「ごめんね巴。受験終わったらいつでも遊んであげるから」
 ぐずる巴の頭を撫でて謝ると、母親が「お父さんが一緒に観てくれるって」と宥めた。しかし巴は「お父さんじゃいや」とさらにぐずってしまい、父親は大きなショックを受けている。
 その様子をほほえましく見守ってから、私はスッと自分の部屋へと戻っていった。

 ベッドに寝転がり、両眼を手で塞ぎ、昔のことを思い出してみる。
 岸野君の声も、姿も、何もかも成瀬君とは結びつかない。
 苗字も下の名前も違うということならば、偽名を使って入学していたのだろうか。そんなことができるのだろうか。もしかしたら、本当の名前がどっちかもわからない。
 岸野君に、『お前なんでそんなに本心と違うことばっか言ってるわけ?』と問いかけられたあの瞬間から、私の学校生活が崩壊していったことは事実だ。
 だから岸野君と成瀬君が同一人物だと知って、ショックじゃないわけなかった。
「罪悪感……」
 そういえば、随分前に、なぜ能力の秘密を私に打ち明けたのか、ということを聞いたあのとき、成瀬君は『罪悪感を拭うため』だと言っていた。
 今ならあの言葉の意味がしっくりくる。
 そうか、成瀬君が私に近づいた理由は、ただの罪滅ぼしだったのか。胸のどこかがチクリと痛む。
 彼の中で、私の存在は罪悪感そのものだったのだろう。そう思うと、彼が私なんかに優しくしてくれたすべてに納得がいく。
 でも、彼が、『好きだ』と言って泣いたのは……。
 そこまで思い出すと、体に火が付いたように熱くなる。もしかしたら聞き間違いかもしれない、という言い聞かせを、もう何度もしている。
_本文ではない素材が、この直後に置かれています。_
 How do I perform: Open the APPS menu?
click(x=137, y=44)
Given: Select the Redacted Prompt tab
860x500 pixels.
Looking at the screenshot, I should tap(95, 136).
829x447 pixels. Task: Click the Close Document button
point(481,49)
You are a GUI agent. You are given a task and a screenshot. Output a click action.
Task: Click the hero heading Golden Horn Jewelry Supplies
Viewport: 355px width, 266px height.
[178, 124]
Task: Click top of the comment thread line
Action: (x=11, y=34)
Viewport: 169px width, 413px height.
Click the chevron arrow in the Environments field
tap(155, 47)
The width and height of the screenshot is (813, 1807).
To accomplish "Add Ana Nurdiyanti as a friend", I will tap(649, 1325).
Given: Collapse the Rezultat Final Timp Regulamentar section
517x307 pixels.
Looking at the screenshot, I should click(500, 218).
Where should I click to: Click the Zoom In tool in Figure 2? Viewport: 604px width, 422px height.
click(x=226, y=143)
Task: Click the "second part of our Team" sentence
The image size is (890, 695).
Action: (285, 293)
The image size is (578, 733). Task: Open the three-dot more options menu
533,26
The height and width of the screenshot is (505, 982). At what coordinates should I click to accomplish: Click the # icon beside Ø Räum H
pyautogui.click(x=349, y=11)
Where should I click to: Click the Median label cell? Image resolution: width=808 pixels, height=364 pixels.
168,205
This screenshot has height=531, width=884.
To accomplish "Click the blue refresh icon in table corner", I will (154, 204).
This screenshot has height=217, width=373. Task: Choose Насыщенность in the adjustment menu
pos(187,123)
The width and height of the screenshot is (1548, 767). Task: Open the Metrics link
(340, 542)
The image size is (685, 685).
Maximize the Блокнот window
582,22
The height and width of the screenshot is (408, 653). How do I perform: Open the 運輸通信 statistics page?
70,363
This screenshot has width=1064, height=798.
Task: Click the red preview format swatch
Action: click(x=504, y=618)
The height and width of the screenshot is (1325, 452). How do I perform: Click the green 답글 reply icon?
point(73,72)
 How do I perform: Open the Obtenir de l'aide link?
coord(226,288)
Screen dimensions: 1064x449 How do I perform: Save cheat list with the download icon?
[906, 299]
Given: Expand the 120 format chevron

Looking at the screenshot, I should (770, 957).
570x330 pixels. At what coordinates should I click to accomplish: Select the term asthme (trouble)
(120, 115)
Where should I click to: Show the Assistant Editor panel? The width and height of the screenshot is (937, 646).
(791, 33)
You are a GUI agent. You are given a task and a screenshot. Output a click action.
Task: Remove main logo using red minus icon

 でも、ひとつだけ間違いないのは、成瀬君は私にあんな形で気持ちを伝えることを、まったく望んでいなかったということだ。
 好きだと言った直後の、彼の失望した瞳の色が、忘れられない。
 成瀬君はきっと、私の想像以上に、私への罪意識を抱いてずっと生きてきたんだろう。
 私も過去に、岸野君がいなければ平穏に生きていられたかもしれないという想像をして生きていた。だけどそれはもう、見当違いだということに気づいている。
 岸野君は何も間違ったことを言っていなかったし、私の心が読めていたからこそ、本心を言えない私のことが許せなかったんだろう。
 でもそう思えるようになったのは、私が大人に近づいたから、というだけの話で。